On this day in 1919, Ludovic Henry Coverly Kennedy, atheist journalist and author, was born to upper-class parents in Edinburgh, Scotland. At age 80, Kennedy (an honorary associate of the National Secular Society) wrote All in the Mind: A Farewell to God, in which he dismissed beliefs on which Christianity was founded as “preposterous.” He was knighted in 1994 by John Major’s government for his services to journalism. Major’s predecessor, Margaret Thatcher, had vetoed Kennedy’s knighthood.
For Kennedy, the “playing fields” of Eton College included a stint in a jazz band. After serving in the Royal Navy in World War II, he attended Christ Church-Oxford before starting work as an investigative reporter. In 1950 he married ballet dancer Moira Shearer, who died in 2006. They had a son and three daughters.
He was known for reexamining cases such as the Lindbergh kidnapping and the murder convictions of Timothy Evans and Derek Bentley and for his role in the abolition of the death penalty in the United Kingdom.

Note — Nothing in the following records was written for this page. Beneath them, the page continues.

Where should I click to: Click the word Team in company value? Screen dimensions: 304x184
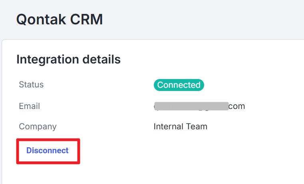tap(197, 127)
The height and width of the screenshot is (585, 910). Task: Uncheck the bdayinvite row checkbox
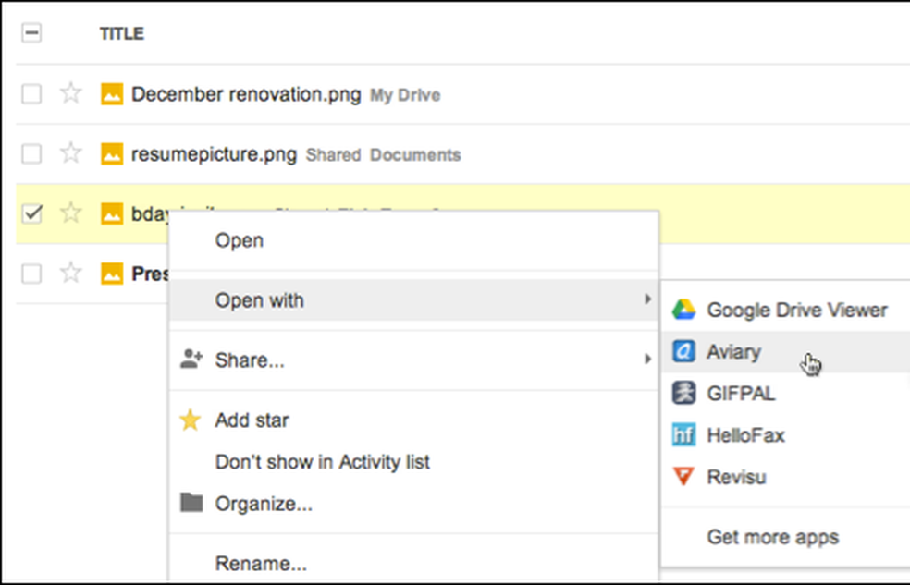(33, 213)
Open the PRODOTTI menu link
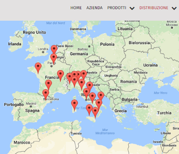 [x=117, y=8]
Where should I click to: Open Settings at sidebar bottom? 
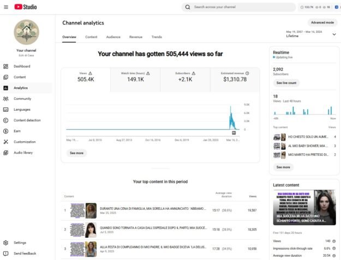20,243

Starting in 1953 he edited and introduced the “First Reading” radio series on the BBC. Later he became a news anchor on the public network ITV. He did work for BBC’s “Panorama,” the longest-running current affairs documentary series in the world. It launched in 1953.
He was president and co-founder of the Voluntary Euthanasia Society and in 1990 published Euthanasia: The Case for the Good Death. He died at age 89 of pneumonia in a Salisbury nursing home. (D. 2009)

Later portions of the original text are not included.